• **INPUT DATA**:
** begin **
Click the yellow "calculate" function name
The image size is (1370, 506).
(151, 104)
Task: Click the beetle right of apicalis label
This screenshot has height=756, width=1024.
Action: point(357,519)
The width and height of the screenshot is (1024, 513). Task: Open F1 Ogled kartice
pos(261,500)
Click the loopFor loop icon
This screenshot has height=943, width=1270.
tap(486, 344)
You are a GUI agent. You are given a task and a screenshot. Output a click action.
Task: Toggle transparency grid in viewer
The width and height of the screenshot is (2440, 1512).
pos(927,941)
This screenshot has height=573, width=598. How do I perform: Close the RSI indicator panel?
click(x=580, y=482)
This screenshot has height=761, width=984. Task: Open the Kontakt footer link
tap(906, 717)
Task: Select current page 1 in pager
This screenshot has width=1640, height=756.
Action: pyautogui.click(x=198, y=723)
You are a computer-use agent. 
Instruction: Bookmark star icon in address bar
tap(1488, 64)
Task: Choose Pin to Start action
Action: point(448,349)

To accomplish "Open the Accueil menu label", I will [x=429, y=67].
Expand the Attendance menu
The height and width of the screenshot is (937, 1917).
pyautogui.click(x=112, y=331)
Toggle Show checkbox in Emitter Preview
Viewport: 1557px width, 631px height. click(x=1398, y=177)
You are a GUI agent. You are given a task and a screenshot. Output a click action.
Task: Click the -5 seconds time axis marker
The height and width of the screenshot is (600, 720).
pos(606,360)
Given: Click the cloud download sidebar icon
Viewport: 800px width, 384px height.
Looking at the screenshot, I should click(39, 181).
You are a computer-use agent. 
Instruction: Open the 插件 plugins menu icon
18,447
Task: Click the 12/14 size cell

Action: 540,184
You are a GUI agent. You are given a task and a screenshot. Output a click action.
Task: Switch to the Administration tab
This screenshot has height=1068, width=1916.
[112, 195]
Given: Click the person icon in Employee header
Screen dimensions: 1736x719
** end **
• **YOUR OBJECTIVE**: Copy word for word the lines of the data between the line holding "The width and height of the screenshot is (1024, 513)." and the line holding "Viewport: 1557px width, 631px", inclusive.

• **WRITTEN ANSWER**:
The width and height of the screenshot is (1024, 513). Task: Open F1 Ogled kartice
pos(261,500)
Click the loopFor loop icon
This screenshot has height=943, width=1270.
tap(486, 344)
You are a GUI agent. You are given a task and a screenshot. Output a click action.
Task: Toggle transparency grid in viewer
The width and height of the screenshot is (2440, 1512).
pos(927,941)
This screenshot has height=573, width=598. How do I perform: Close the RSI indicator panel?
click(x=580, y=482)
This screenshot has height=761, width=984. Task: Open the Kontakt footer link
tap(906, 717)
Task: Select current page 1 in pager
This screenshot has width=1640, height=756.
Action: pyautogui.click(x=198, y=723)
You are a computer-use agent. 
Instruction: Bookmark star icon in address bar
tap(1488, 64)
Task: Choose Pin to Start action
Action: point(448,349)

To accomplish "Open the Accueil menu label", I will [x=429, y=67].
Expand the Attendance menu
The height and width of the screenshot is (937, 1917).
pyautogui.click(x=112, y=331)
Toggle Show checkbox in Emitter Preview
Viewport: 1557px width, 631px height. click(x=1398, y=177)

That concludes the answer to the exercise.